As for the sunroof, I've been keeping it wide open in the city or on backroads. On the highway, it's nice and quiet with a partial opening and even quieter in the tilt-vent mode. Even when it's half-closed, its probably as big as the sunroof on most cars. :thumbup:


----------



## chadt (Feb 5, 2005)

Tilt vent mode?


----------



## Avery Slickride (Jan 6, 2005)

Close your sunroof using the button on the left. Then engage the button on the right. The glass will tilt upward, creating a rear-facing vent. I'm sure you know all this, but that's what I mean by tilt-vent.


----------



## AlexP (Feb 24, 2005)

Avery Slickride said:


> Alex, I've never had a car that DIDN'T have that annoying resonance when driven with only the back windows down. Just open the front windows enough to make it stop. Doesn't usually need to be much more than a crack.

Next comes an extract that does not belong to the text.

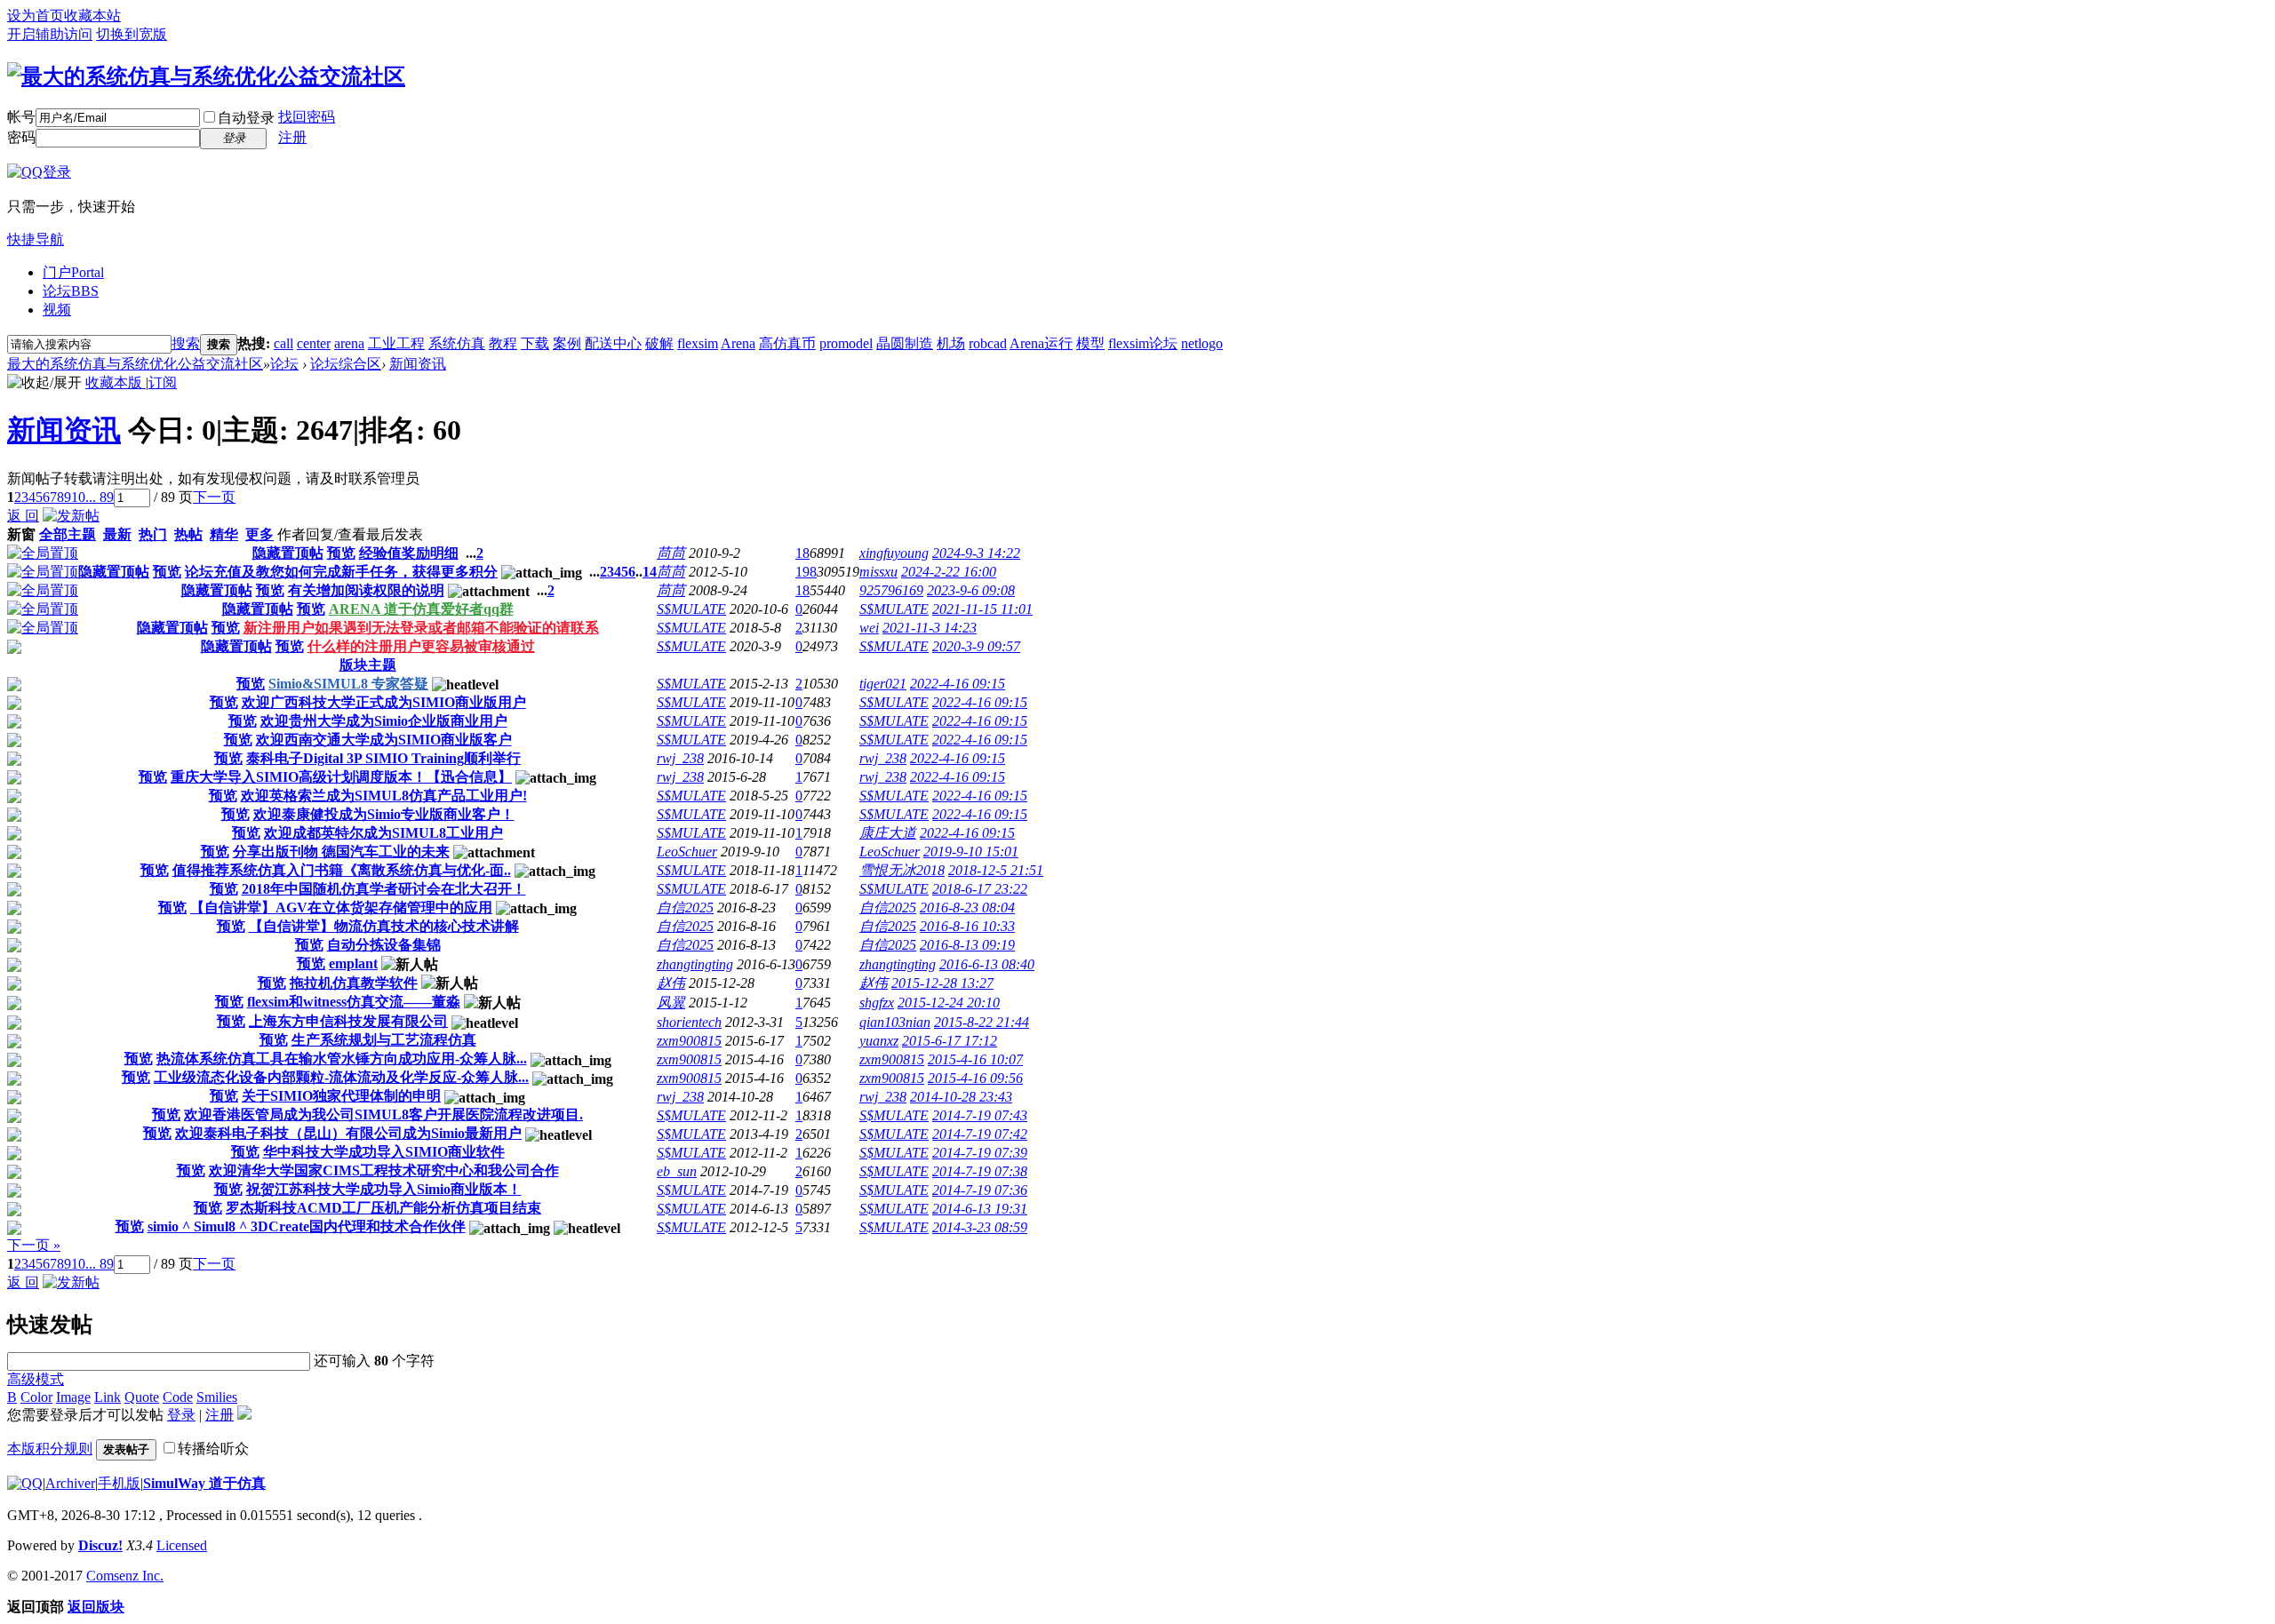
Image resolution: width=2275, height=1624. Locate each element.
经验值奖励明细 (409, 553)
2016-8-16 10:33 (967, 926)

Thanks for the tip, Avery.:thumbup: Opening the front windows a bit does eliminate the resonance. This wasn't an issue with my last vehicle (Nissan pickup) and I don't remember it being a problem with the one previous to that (Mazda 626 sedan).


----------



## chadt (Feb 5, 2005)

Its my wifes daily driver and I guess I missed that when I read the manual. Thanks!!!


----------



## Avery Slickride (Jan 6, 2005)

AlexP said:


> Thanks for the tip, Avery.:thumbup: Opening the front windows a bit does eliminate the resonance. This wasn't an issue with my last vehicle (Nissan pickup) and I don't remember it being a problem with the one previous to that (Mazda 626 sedan).


Hey Alex, I think it has to do with the air movement inside a wagon-type cabin. I've owned a lot of wagons, hatches and SUVs, but only one sedan. I thought it had that resonance thing going, too, but I can't remember for sure.


----------



## ecrase2500 (Dec 31, 2004)

I noticed much of the noise coming from my sunroof area was actually due to the little radio antenna just forward of the sunroof. It seems to make noise when the wind is just so, at over 60km/h.

Laying it down seems to help reduce the noise.


----------



## Avery Slickride (Jan 6, 2005)

Good tip. Thank you.


----------



## sd333 (May 17, 2005)

Canuck said:


> Now that the weather is getting warmer we have been using the sunroof. We love the size but it seems really noisy. :thumbdwn: Way more wind noise than the one in our car. I tried pulling the built in windscreen down a bit and that seems to help, but you can't drive around holding on to it all day. :banhump: Has anyone else experienced this or is it just us. And has anyone tried any aftermarket windscreens.
> 
> Brian


I found the samething, This is what i did for test: I use electric tape "black" and put it over the 4 oval hole in the original built in windscreen seem to improve in city, I will try highway tonight. 
Now I just have to think of a more élagant way to mask the 4 hole ! permanently 

Any suggestion ??


----------



## sd333 (May 17, 2005)

sd333 said:


> I found the samething, This is what i did for test: I use electric tape "black" and put it over the 4 oval hole in the original built in windscreen seem to improve in city, I will try highway tonight.
> Now I just have to think of a more élagant way to mask the 4 hole ! permanently
> 
> Any suggestion ??


on th e highway there are still improvement, this simple mod give you probably the same result as the sun roof deflector. the tape still there and will be until I found something more appropriate.

but honestly, the tape is not very apparent and do the job


----------



## patrick39 (May 24, 2005)

That's why I never open sunroof when the speed is over 100 km/h because of the annoying noise.... btw, using the AC when cruising on highway is more fuel efficient than opening the sunroof and windows. :cheers:


----------



## OttawaX (Feb 2, 2005)

The nissan deflector works great to stop that problem up to high speeds. the bonus is the part is easy to install and only costs $75.


----------



## sherpy (Feb 9, 2005)

sd333 said:


> on th e highway there are still improvement, this simple mod give you probably the same result as the sun roof deflector. the tape still there and will be until I found something more appropriate.
> 
> but honestly, the tape is not very apparent and do the job




If you get a bungee cord, clip one end to the hole in the deflector, pull it down, and clip the other end of the bungee to something in the car that will keep it held down....voila!!!!....NO NOISE... :thumbup:


----------